I knew that stronger typography would make the page come alive, structure the user’s journey, and integrate the illustrations. So I did some type studies to better understand what was to be done. I combed through magazine like Communication Arts and replicated their type systems.
These studies had an immediate impact on my spreads.
I began to add more hierarchy and more contrast to the page. I began a process of trial and error and showing my peers, on the quest for the right layout.
Although I was headed in the right direction, there were a lot of typographic issues to work out before I could even get to illustration and color.
Summary of feedback from Kristin
- Copy is clunky and repetitive (who wants to read the words “a recent report”?)
- Awkward placing of text boxes
- Margins and other structural elements aren’t consistent across spreads
I began to mock in my illustrations to get a better sense of the whole piece.

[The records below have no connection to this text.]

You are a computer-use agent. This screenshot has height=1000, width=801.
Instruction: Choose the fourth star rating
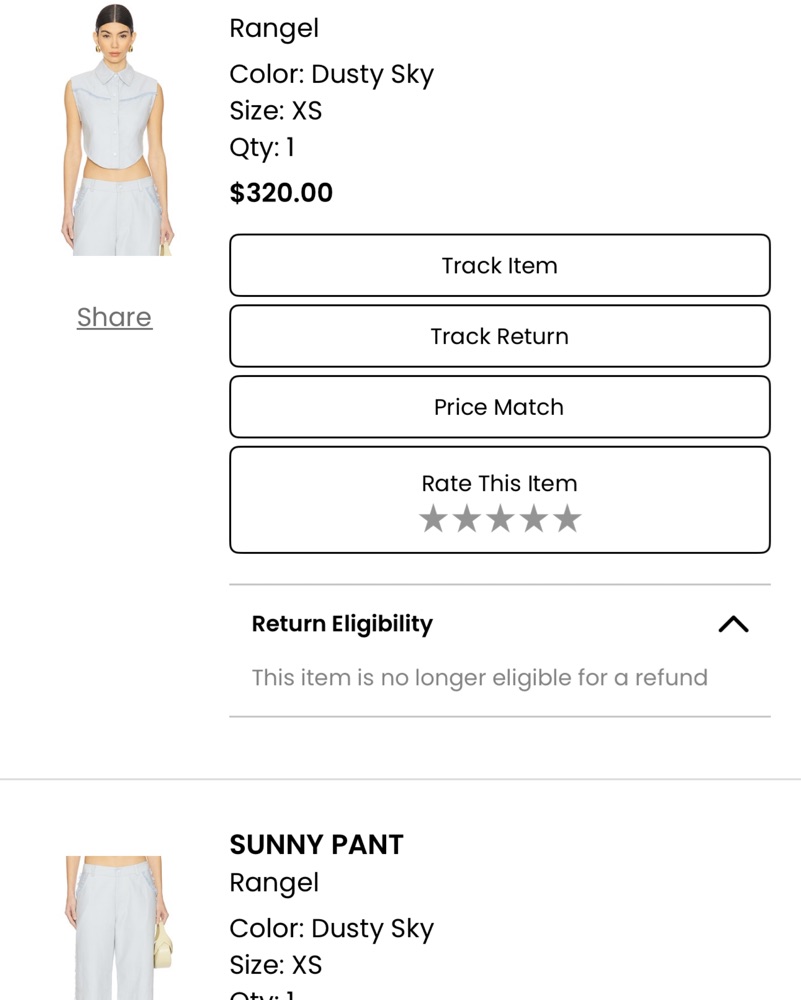point(534,518)
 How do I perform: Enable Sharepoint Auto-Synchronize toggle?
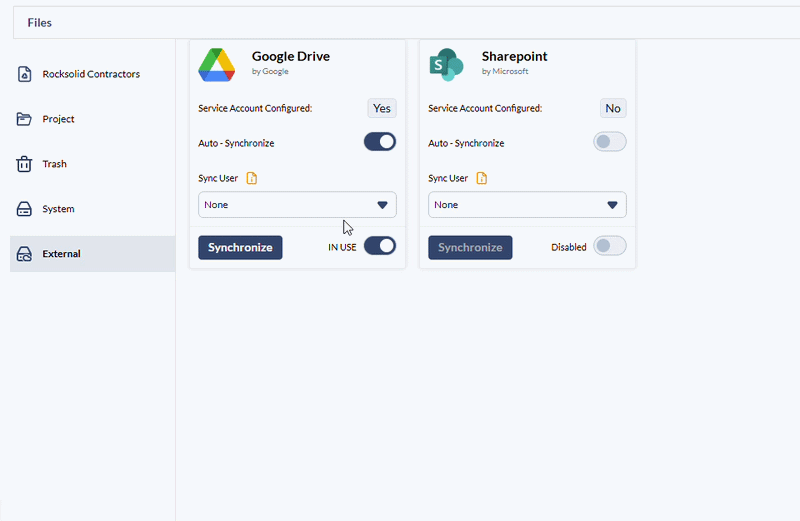[x=610, y=142]
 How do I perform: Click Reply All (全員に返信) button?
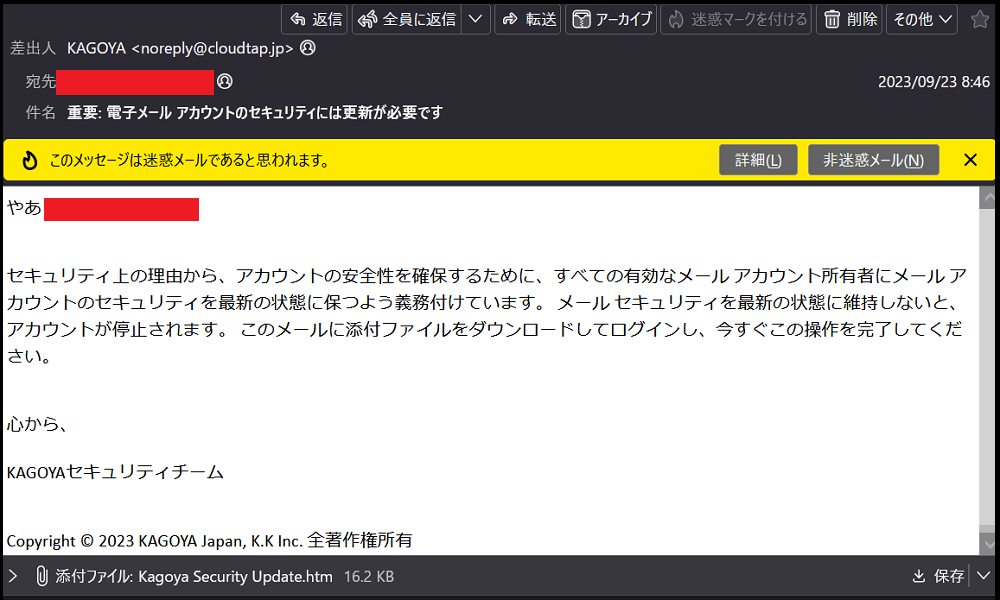[407, 19]
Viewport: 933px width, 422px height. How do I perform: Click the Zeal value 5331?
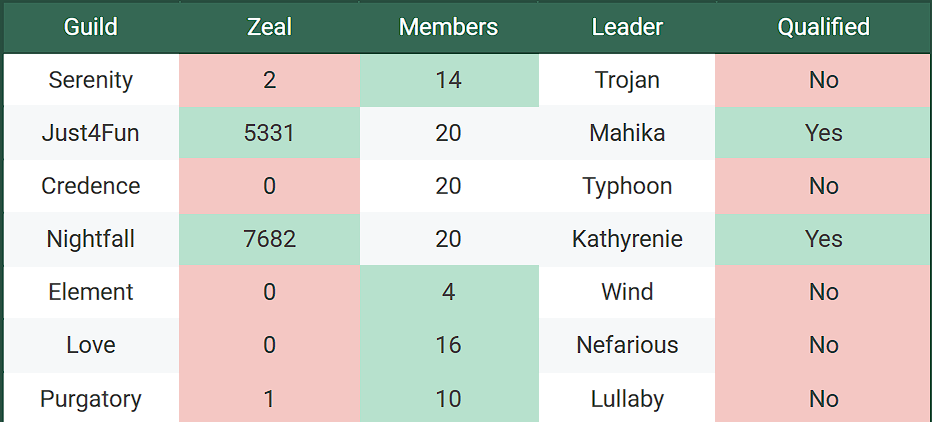coord(270,133)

I realized that using Univers bold as my header was sucking the life out of what was supposed to be a fun piece. I looked for other options, considering Futura, Meta, and Museo. I went on the hunt for a humanist sans serif, something that would look clean and modern but would fit in with the loose style of my illustrations. I settled on FreightText and FreightSans, the fonts that this very website uses. I also put in some illustrations and photos.
After diving deep into typography, it was time to broaden my scope and look at my system. Kristin wanted us remember that our deliverables didn’t exist in a vacuum — we had to consider how they would reach our intended audience and what they would do with them. I conducted a visual brainstorm of my system.

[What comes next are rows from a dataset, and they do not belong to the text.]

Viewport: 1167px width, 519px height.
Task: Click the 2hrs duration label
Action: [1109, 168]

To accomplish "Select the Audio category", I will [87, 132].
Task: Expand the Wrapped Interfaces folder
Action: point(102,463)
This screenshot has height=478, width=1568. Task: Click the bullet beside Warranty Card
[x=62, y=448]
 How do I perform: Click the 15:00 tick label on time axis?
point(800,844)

I considered making one of my deliverables an art class activity for elementary school children. I drew the icons from earlier in the project to match my illustration system.
However, I stopped exploring the idea because I didn’t think the template would be too exciting for children. I decided instead to make poster driven that would double as a handout to be colored in.
Now that I had made progress on this part of the system, I went back to my application packet, drawing all the illustrations I would need.
I finally went back and updated my wordmark.
Going back to my poster, the type and the illustration weren’t fitting together — they seemed to belong to completely different worlds. I decided to get rid of the type and replace it with handwriting, and push the information onto a postcard instead.
Now that I had my typography and illustrations in place, I was ready for color. My spreads came together as a formal document with a children’s book feel.
There were a couple of other things that I needed — postcards to round out my system.